Reproduce these lines word for word, beginning with the line containing "The image size is (1943, 607)." and ending with the line containing "coord(956,42)".

### Source data
===============
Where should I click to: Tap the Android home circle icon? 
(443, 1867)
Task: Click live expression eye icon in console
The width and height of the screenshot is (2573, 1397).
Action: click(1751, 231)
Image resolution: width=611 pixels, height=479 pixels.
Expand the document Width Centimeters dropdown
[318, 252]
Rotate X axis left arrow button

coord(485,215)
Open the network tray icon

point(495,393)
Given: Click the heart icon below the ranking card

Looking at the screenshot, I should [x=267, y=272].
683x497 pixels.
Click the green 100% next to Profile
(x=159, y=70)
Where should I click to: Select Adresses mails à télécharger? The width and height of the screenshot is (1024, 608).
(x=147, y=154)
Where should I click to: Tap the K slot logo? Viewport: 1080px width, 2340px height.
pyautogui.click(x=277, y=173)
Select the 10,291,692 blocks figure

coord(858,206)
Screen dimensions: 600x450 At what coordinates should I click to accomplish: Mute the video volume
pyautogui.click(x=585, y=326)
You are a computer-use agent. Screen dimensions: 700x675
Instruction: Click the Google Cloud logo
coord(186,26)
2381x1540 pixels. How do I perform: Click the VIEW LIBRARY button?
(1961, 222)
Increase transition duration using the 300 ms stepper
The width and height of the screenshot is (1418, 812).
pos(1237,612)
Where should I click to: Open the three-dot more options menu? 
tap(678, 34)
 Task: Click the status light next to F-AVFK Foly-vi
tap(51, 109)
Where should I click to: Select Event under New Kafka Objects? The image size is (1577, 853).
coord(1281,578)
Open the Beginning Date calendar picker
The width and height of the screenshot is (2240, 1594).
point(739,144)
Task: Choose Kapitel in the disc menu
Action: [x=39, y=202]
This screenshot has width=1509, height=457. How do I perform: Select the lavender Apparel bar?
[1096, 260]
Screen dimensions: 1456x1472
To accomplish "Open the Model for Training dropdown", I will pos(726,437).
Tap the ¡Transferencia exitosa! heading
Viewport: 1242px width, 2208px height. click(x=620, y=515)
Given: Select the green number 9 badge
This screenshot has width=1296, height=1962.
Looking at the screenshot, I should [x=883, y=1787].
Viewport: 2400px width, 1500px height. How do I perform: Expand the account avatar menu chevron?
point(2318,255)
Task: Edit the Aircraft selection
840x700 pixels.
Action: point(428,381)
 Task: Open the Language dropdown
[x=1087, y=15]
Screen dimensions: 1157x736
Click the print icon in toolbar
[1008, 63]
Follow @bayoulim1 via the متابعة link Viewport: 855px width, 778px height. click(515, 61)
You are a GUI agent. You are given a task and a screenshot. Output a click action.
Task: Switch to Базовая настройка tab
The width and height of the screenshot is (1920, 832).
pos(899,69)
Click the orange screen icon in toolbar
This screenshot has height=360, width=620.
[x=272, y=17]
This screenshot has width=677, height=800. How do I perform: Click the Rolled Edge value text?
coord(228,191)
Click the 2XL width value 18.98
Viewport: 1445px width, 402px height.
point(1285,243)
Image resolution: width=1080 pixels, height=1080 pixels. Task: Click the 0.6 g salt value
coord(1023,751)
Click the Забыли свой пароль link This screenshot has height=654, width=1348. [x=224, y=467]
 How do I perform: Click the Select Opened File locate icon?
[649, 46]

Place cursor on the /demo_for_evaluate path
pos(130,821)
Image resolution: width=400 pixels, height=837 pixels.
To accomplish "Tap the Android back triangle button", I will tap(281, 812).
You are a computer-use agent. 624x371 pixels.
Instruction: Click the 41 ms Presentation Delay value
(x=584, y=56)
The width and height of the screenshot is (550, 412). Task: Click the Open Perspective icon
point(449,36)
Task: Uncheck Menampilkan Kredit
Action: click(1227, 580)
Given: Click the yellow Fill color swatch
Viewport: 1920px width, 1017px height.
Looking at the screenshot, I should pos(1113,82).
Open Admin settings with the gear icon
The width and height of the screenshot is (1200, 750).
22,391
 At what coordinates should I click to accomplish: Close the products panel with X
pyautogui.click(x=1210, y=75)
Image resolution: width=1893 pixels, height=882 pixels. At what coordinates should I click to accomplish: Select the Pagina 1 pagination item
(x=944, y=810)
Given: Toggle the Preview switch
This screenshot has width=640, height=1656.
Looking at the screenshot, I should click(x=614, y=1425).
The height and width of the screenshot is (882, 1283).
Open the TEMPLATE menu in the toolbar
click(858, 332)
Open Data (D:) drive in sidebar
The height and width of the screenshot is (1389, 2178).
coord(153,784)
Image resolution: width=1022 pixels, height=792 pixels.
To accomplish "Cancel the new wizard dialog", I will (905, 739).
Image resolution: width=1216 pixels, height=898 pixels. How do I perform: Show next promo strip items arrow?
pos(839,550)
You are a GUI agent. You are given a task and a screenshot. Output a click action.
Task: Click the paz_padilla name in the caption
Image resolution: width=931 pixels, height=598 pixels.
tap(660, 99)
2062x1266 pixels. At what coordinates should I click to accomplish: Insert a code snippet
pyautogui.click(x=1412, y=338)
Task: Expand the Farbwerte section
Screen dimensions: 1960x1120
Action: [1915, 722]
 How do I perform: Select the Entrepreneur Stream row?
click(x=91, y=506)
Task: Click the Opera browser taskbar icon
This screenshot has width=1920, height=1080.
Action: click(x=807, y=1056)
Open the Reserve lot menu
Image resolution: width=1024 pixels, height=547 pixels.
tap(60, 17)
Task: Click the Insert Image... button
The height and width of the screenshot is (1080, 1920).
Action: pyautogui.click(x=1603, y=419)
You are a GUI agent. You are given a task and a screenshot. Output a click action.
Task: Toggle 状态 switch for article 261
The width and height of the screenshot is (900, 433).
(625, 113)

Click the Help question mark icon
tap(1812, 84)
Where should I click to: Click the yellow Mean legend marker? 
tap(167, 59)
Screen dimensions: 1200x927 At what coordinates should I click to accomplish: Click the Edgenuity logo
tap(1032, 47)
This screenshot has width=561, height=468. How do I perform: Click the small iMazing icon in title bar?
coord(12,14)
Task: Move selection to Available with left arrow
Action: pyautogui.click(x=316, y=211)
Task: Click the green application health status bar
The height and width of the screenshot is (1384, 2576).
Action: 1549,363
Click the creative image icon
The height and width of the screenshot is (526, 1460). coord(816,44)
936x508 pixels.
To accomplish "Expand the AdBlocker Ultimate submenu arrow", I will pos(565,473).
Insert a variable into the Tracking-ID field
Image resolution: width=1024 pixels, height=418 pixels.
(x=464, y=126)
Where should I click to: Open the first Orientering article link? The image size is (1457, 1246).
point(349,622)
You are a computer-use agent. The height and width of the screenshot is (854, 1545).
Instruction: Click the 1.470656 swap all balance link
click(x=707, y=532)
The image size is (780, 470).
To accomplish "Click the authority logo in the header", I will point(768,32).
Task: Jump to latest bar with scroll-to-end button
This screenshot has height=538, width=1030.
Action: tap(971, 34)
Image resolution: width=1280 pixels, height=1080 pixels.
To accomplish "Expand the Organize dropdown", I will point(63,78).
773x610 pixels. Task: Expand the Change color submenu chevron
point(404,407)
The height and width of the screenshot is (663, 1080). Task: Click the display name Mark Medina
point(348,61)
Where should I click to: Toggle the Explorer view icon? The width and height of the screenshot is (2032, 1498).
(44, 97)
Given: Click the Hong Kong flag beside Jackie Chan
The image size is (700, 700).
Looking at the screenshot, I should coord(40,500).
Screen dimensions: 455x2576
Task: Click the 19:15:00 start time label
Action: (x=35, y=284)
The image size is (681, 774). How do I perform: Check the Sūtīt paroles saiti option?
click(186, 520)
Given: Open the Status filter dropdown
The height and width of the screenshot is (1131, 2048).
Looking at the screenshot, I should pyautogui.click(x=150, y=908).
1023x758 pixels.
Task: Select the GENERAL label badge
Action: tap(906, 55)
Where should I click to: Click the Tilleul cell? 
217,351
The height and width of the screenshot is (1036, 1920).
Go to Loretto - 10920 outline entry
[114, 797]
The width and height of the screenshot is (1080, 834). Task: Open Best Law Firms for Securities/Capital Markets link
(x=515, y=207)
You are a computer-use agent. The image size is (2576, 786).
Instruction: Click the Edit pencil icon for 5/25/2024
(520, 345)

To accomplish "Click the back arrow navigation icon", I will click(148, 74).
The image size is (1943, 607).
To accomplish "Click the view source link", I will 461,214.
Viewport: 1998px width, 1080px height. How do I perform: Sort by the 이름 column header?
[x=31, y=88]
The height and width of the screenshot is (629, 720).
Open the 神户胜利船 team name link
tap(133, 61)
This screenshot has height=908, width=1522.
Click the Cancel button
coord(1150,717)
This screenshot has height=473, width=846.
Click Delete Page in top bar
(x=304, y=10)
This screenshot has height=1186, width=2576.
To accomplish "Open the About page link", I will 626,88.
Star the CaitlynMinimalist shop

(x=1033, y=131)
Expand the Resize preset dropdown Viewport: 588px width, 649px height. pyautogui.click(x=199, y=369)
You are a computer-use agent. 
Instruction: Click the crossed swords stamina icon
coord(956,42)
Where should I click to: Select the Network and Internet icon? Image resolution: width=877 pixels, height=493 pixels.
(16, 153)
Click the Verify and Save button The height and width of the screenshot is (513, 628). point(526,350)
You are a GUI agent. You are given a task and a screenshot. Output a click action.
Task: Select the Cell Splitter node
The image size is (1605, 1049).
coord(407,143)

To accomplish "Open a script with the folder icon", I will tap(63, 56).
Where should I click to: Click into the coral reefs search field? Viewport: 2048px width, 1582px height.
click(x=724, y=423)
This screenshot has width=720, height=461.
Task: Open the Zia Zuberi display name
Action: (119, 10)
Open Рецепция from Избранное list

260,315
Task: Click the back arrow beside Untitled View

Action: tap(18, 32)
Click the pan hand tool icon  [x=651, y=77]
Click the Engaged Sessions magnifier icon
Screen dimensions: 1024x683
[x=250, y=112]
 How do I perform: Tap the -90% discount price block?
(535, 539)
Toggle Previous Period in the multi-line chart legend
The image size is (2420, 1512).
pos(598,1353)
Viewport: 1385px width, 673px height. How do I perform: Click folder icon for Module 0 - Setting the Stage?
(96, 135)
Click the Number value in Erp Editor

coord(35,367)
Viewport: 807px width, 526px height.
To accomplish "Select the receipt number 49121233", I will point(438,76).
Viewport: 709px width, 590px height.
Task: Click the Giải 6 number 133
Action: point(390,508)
===============
### Response
The image size is (1943, 607).
To accomplish "Click the view source link", I will 461,214.
Viewport: 1998px width, 1080px height. How do I perform: Sort by the 이름 column header?
[x=31, y=88]
The height and width of the screenshot is (629, 720).
Open the 神户胜利船 team name link
tap(133, 61)
This screenshot has height=908, width=1522.
Click the Cancel button
coord(1150,717)
This screenshot has height=473, width=846.
Click Delete Page in top bar
(x=304, y=10)
This screenshot has height=1186, width=2576.
To accomplish "Open the About page link", I will 626,88.
Star the CaitlynMinimalist shop

(x=1033, y=131)
Expand the Resize preset dropdown Viewport: 588px width, 649px height. pyautogui.click(x=199, y=369)
You are a computer-use agent. 
Instruction: Click the crossed swords stamina icon
coord(956,42)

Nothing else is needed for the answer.